Gregory Maxwell gmaxwell at gmail.com
Sat Jun 13 02:29:22 UTC 2009


On Fri, Jun 12, 2009 at 9:31 AM, Rahul
Sundaram<sundaram at fedoraproject.org> wrote:
> On 06/12/2009 06:42 PM, Kyle McMartin wrote:
>
>> It's almost certainly attributable to the default install using audit.
>> Roland and various others have done a lot of work improving things, but
>> there is always going to be a per-syscall overhead to this kind of
>> thing. A few extra usec a syscall adds up after a few hundred thousand
>> calls...
>
> Is there a benefit to running audit by default? Is it worth the cost?

What percentage of users do you think need even a small fraction of
the raw http transaction rate fedora can provide?

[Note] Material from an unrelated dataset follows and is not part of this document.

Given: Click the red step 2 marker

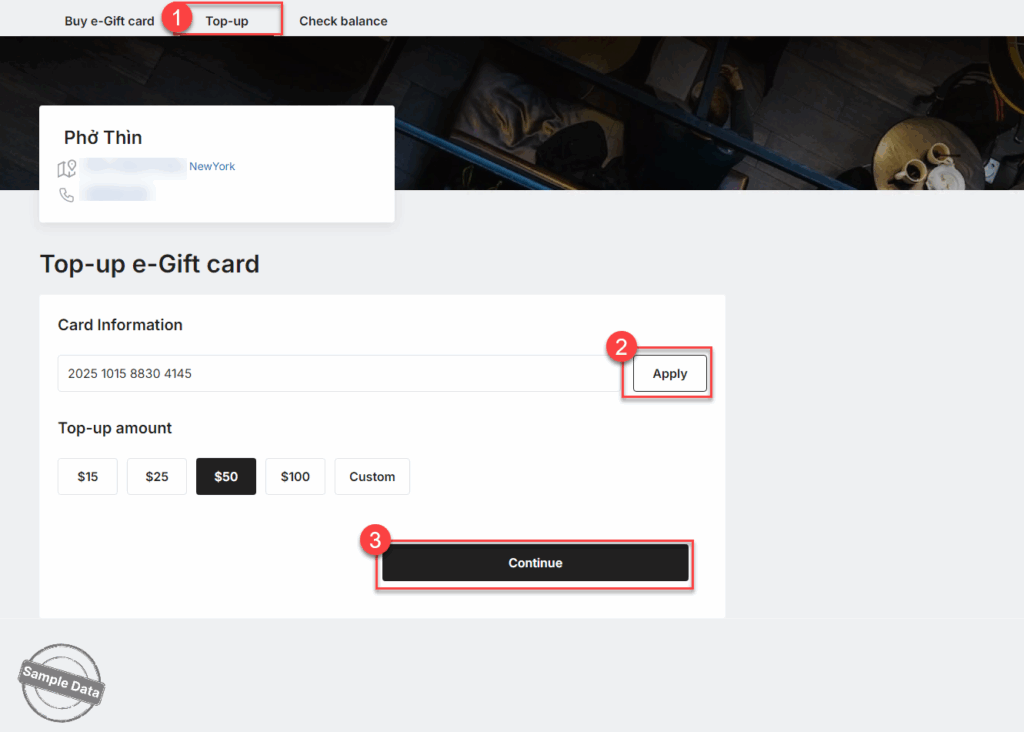Looking at the screenshot, I should click(621, 347).
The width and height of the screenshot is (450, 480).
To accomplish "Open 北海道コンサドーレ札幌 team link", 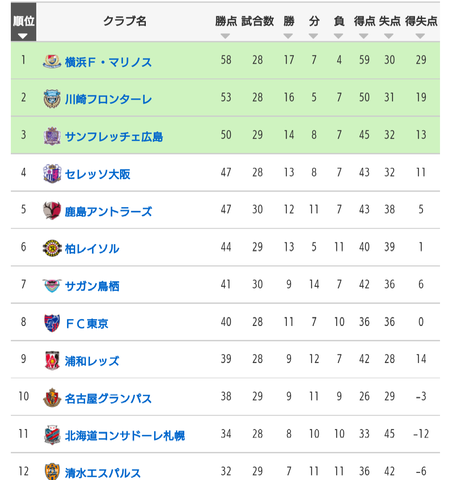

Obviously people do run a lot of CPU heavy CGIs, but since those
generally spend time processing rather than just making syscalls they
won't be as impacted as this.

Anyone needing to handle thousands of small HTTP transactions
per-second is doing something fairly specialized.  They should be
quite capable of performing whatever performance tweaks are required.

For everyone else, and even many of the high performance shops, even a
modest security gain is 'worth the cost' of a pretty substantial loss
in peak http request rate. Even for small users the 'cost' of dealing
with even one security breach in, say, 10 years would easily pay for a
second CPU in the few cases where serving thousands of requests per
second is material.

Obviously you want to extract as much performance as possible, and
don't want to take a loss for no gain.  But if after fixing any bugs
Fedora is slower because of a security feature then that needs to be
touted as a *benefit* of fedora. From a marketing perspective people
are more likely to believe advantages when you couple them with a
negative in any case:

"Furthermore, Fedora is more secure than other alternatives. Features
like X, Y, and Z make Fedora robust against even unforeseen attacks.
These features do result in a performance hit, for example 5,000 HTTP
requests per second vs 10,000, the impact is negligible on normal
workloads. Since some of the worlds largest websites only do 60,000
req/sec[1] (and have hundreds of servers), we think your time and
security should take precedence. Of course, these security features
can be disabled if your requirements dictate."